Swinging mooring – a traditional mooring in which the boat is secured only by its bow, allowing it to swing to face into either the wind or current.
Pile mooring – a pair of substantial wooden or metal posts between which the boat is secured, with the bow tied to one and the stern to the other.
Fore and aft mooring – as with a pile mooring, both ends of the vessel are secured, but they are tied to floating buoys, rather than wooden or metal posts.
Drying mooring – a mooring that will be only be accessed for part of each tidal cycle. The boat must therefore be of a type that can dry out safely on the bottom of the hull or bilge keels.
Half tide mooring – similar to the above, but with enough depth for the boat to remain afloat for at least half of each tidal cycle.
Deep water mooring – a mooring that never dries out. However, it’s important to check that there will be sufficient depth for your boat at low water on big spring tides.
Pontoon berth – an alongside berth on a pontoon. May be in a marina with walk-ashore access, or out in a harbour or river, with access via dinghy or water taxi.
Finger berth – short and narrow pontoon berth in a marina, generally sized for individual boats.
Mud berth – a berth in which most boats will remain aground for most of the tidal cycle and sometimes even at high water on small neap tides. Mud berths tend to be favoured by the impecunious, or for laying up boats of traditional timber construction.
Tips for finding an inexpensive mooring
1. Drying and half-tide moorings are invariably cheaper than deep water options. This doesn’t automatically exclude walk-ashore access, as there are a number of small marinas with drying berths.
2. Generally speaking, the easier a mooring is to reach the more expensive it is. Therefore, a longer dinghy trip, or a location that’s further from open water will save you money. This applies just as much in the busy Solent area as it does in less popular locations.

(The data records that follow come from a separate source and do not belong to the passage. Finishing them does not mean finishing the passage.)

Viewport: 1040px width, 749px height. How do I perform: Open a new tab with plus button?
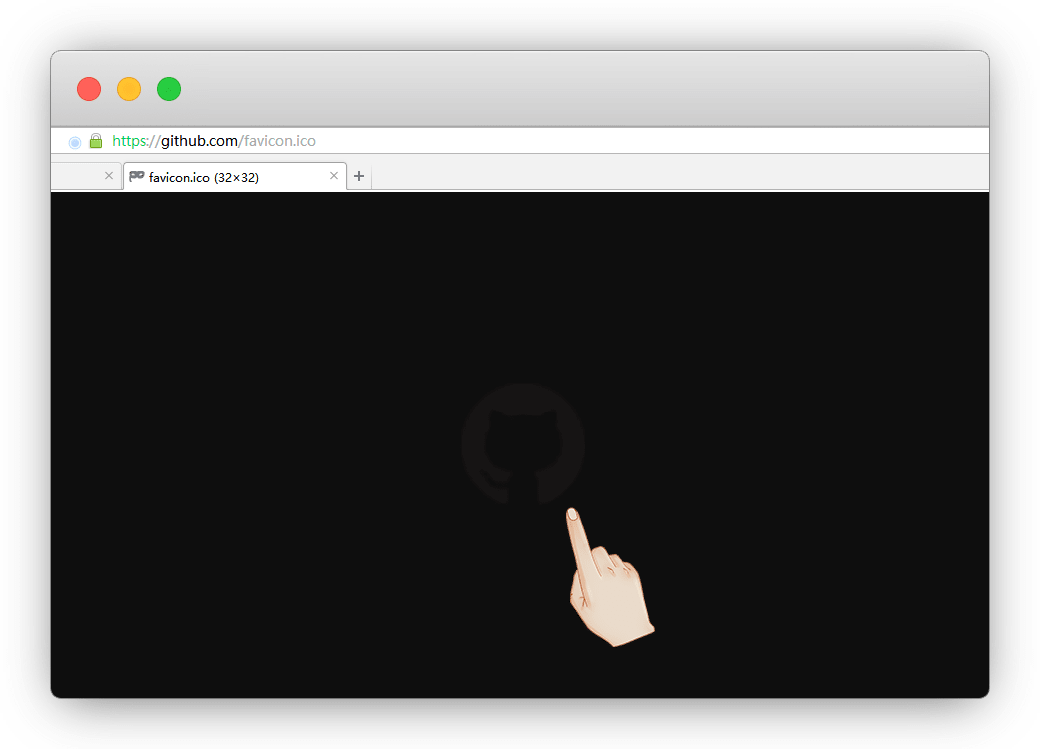tap(359, 177)
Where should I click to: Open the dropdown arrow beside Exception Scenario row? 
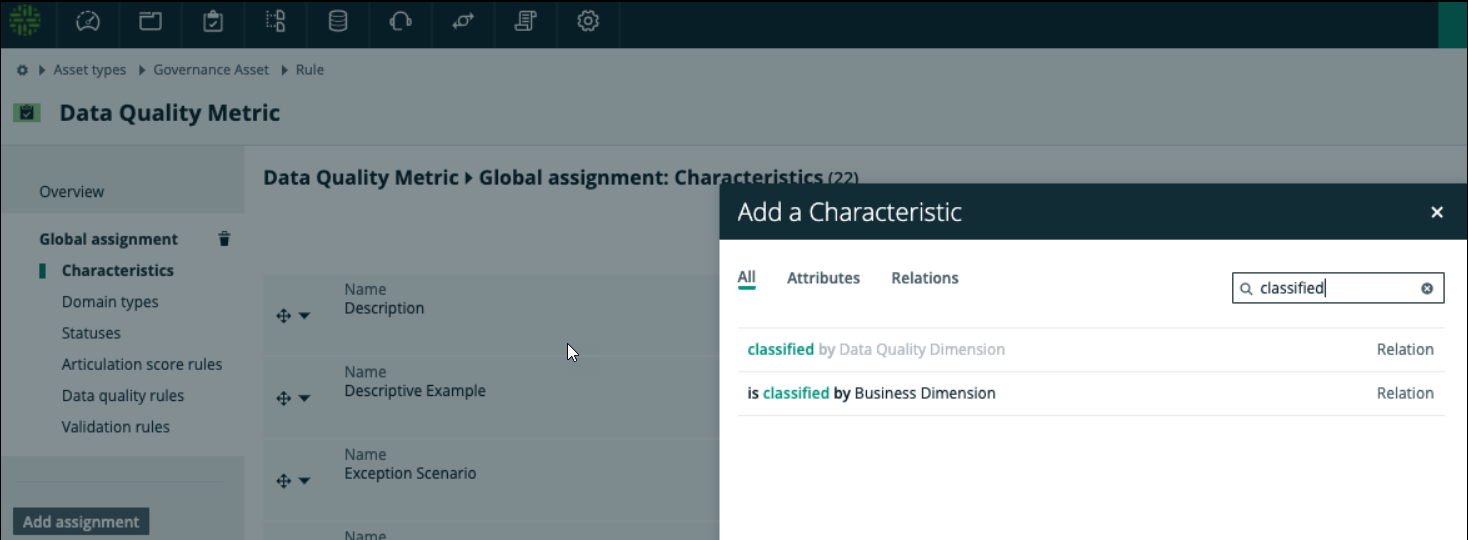(x=305, y=481)
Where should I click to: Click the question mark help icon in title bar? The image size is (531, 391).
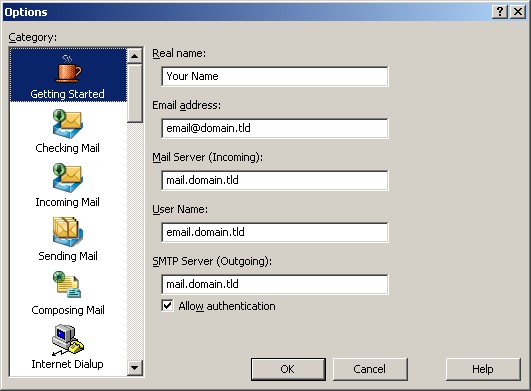[500, 12]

3. Get your name on a waiting list as soon as possible. Some harbour authorities and clubs operating in prime areas operate a waiting list. In most cases you don’t need to have already bought a boat to be eligible to join the list – and the sooner you do so the earlier your name will come up.
4. Don’t underestimate what you might learn by simply asking around – in many places there are more options than might appear to be immediately obvious. Other boat owners are clearly good for advice, as are water taxi operators and so on.
5. Finally, if you’re buying your first boat don’t worry unduly about where to keep it. Granted you need to know you will have a safe home for it before committing to buy, but your knowledge will expand considerably during the first year or two of ownership, which may highlight good options that you would never otherwise have been able to discover.